**TEXT PASSAGE**
================================
Martino Abellana (1914–1988), known as "Noy Tinong",  was a renowned Cebuano painter from Carcar. Dubbed "The Dean of Cebuano Painters", he was born to an artistic family. His main influence was his father, who was a school principal and a sculptor. Martino, along with his four brothers, including renowned sculptor and composer Dr. Ramon Abellana, were exposed to art early, and they helped their father with his sculptures.

Career
Martino pursued a career in the arts, finishing his formal art education at the School of Fine Arts of the University of the Philippines Manila. Among his teachers were the famous masters Fernando Amorsolo and Guillermo Tolentino. As an undergraduate, he helped his brother Ramon conceptualized the famous Carcar landmark, "Rotunda," by making sketches.
================================
**DATASET RECORDS**
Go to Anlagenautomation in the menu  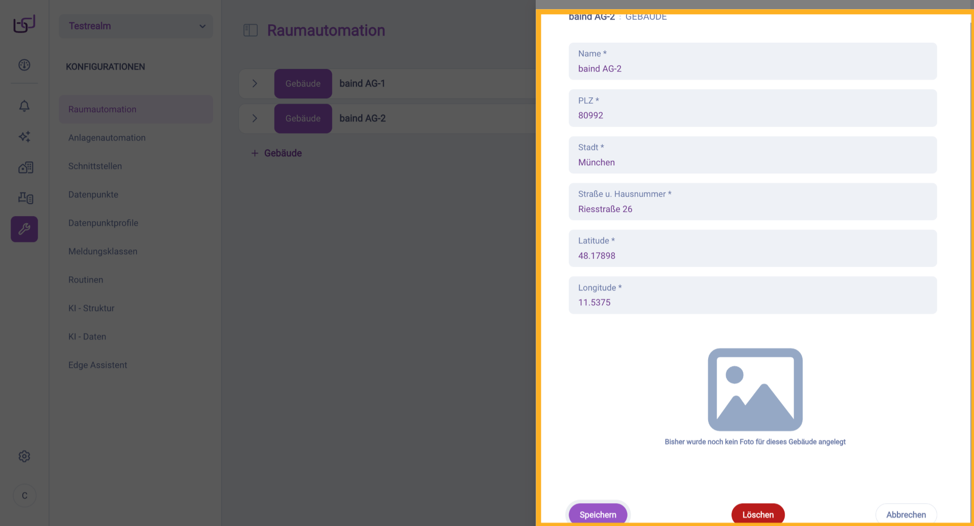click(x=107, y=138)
================================
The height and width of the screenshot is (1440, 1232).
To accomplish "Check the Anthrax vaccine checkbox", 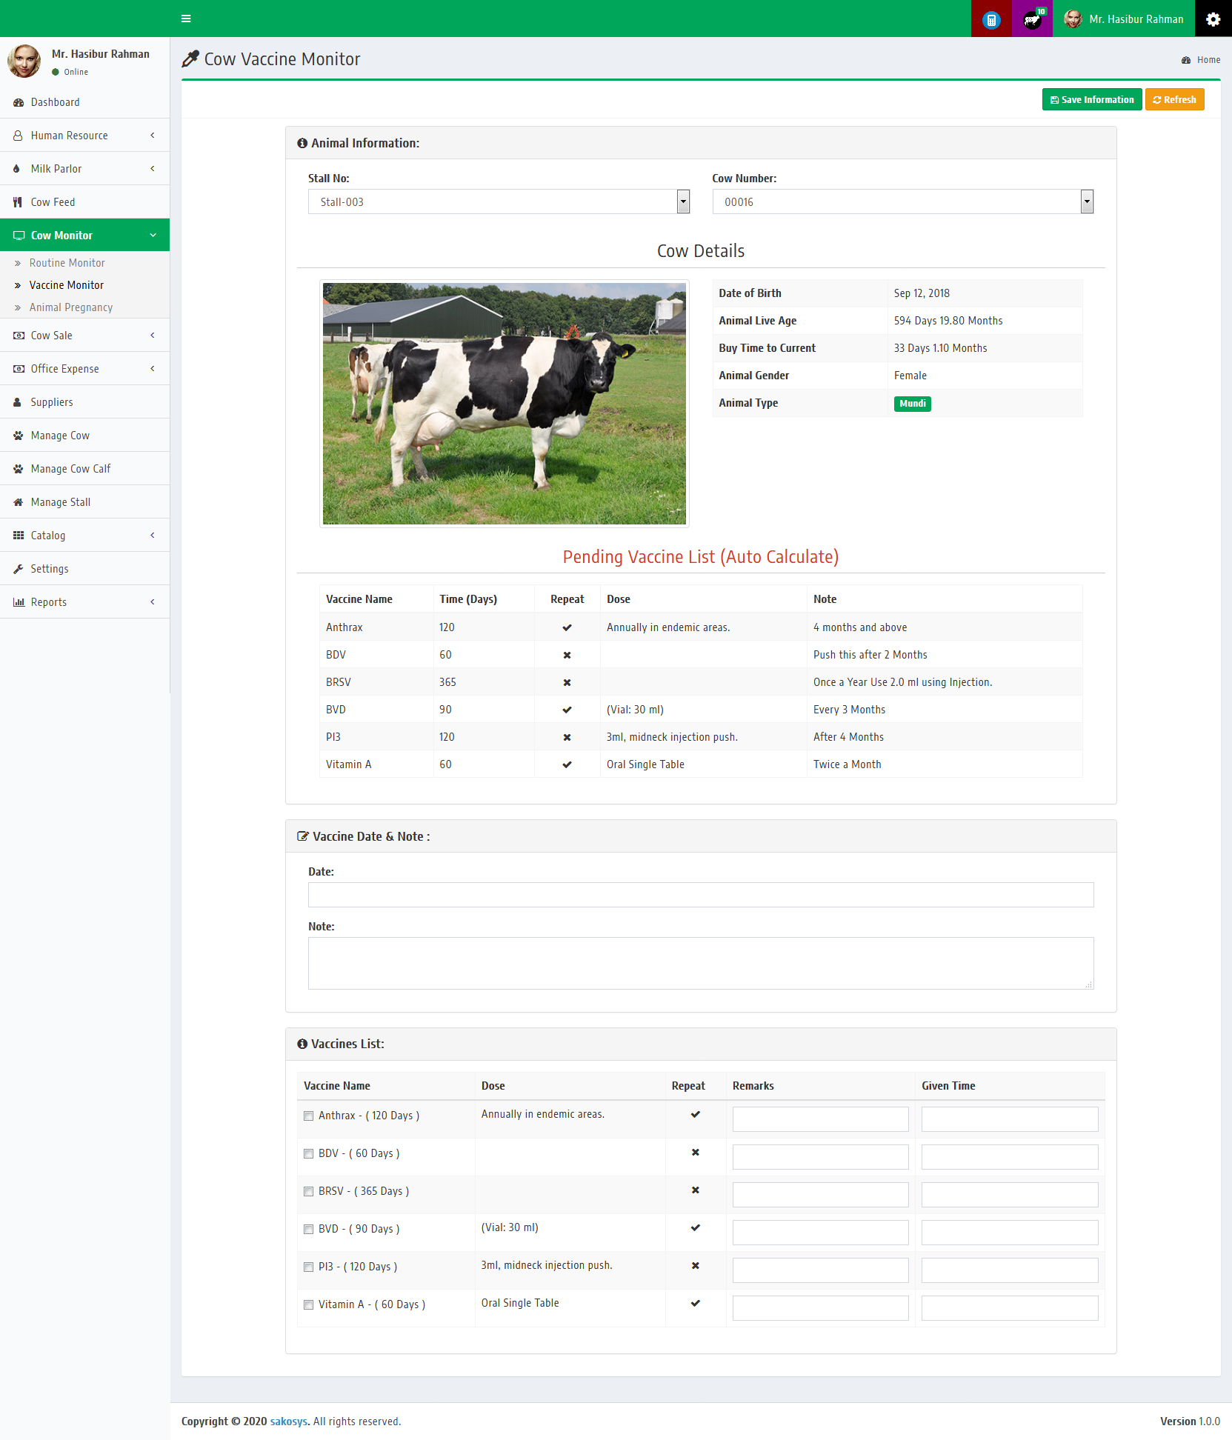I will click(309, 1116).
================================
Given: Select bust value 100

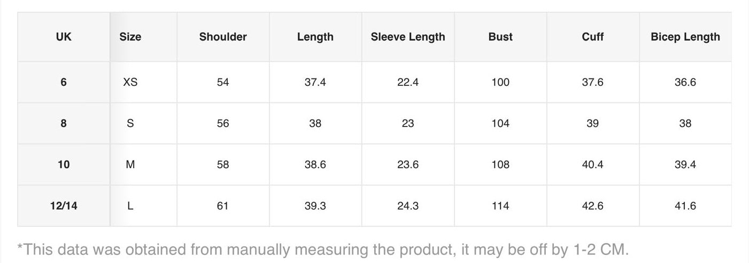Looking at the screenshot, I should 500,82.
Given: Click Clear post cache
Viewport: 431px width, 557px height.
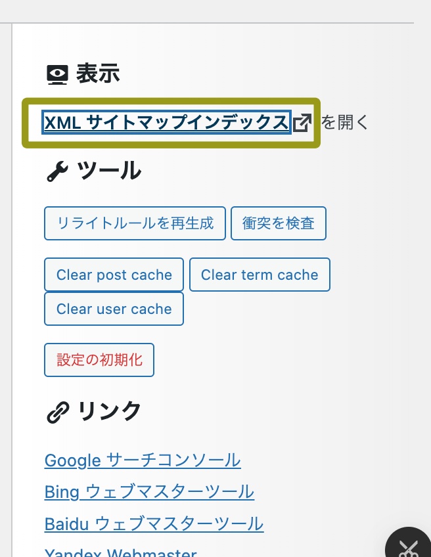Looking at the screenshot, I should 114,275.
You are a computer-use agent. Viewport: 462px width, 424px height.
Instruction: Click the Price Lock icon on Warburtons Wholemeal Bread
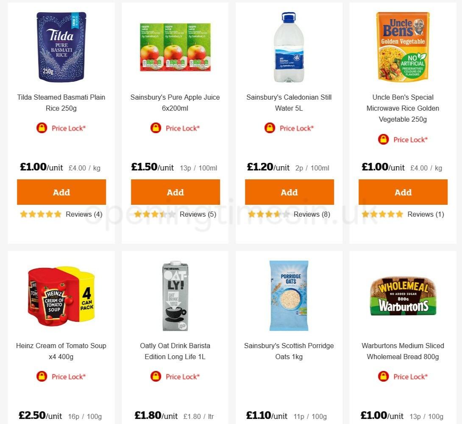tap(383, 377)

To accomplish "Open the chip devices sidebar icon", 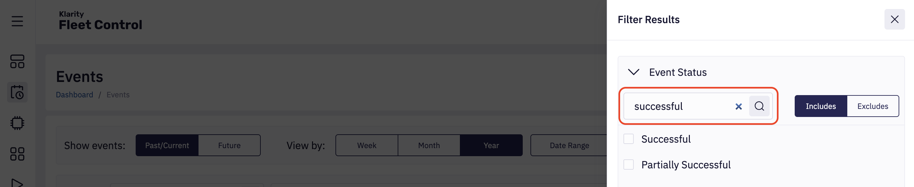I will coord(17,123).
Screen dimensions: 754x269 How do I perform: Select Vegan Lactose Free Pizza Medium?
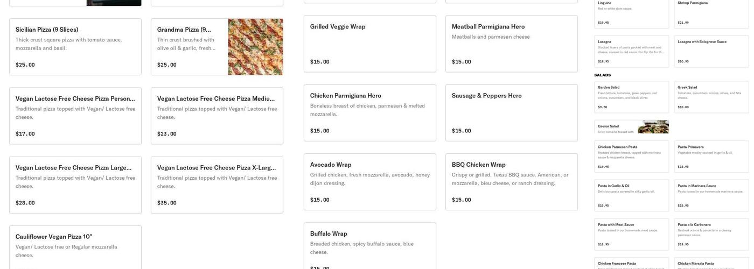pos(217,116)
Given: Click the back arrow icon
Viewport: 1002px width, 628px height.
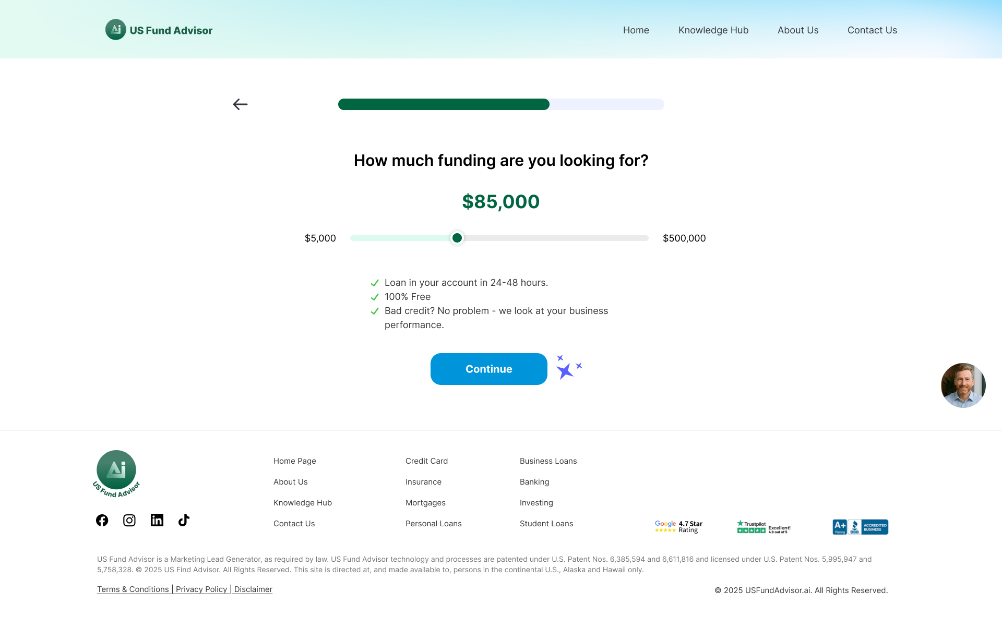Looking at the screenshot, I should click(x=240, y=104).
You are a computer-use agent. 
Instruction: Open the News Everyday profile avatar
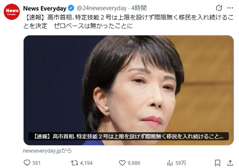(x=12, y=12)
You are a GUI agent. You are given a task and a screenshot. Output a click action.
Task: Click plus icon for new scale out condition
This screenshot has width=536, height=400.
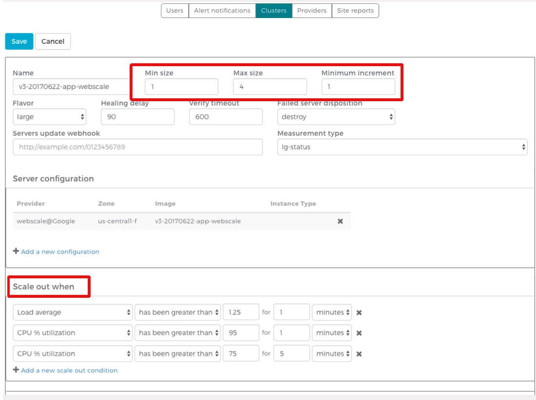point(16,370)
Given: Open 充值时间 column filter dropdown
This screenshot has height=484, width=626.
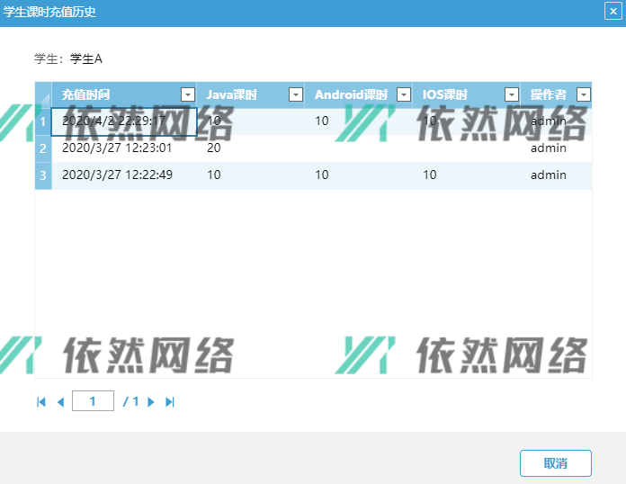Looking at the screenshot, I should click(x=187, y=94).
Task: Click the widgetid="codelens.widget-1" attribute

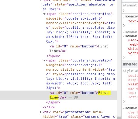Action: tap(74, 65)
================================
**CHALLENGES**
**a)** According to the Martino Abellana text, who was his main influence?
**b)** Pick up the Martino Abellana text right after its final sentence and carry it on.

**ANSWERS FOR THIS EXERCISE**
**a)** His father, a school principal and sculptor.

**b)**
Martino Abellana lived, worked and taught in Cebu, despite graduating with his degree in the fine arts in Manila. He facilitated the local development of art in Cebu together with his contemporary painter and friend Professor Julian Jumalon, and helped found the fine arts program at University of the Philippines College Cebu, where he left his greatest legacy by influencing an entire generation of Cebuano painters.

Works
His lifetime of works includes [portraits], [landscapes], and [still life] glowing in oil, vibrant in pastels, vivid in charcoal, they practically pulsated with life.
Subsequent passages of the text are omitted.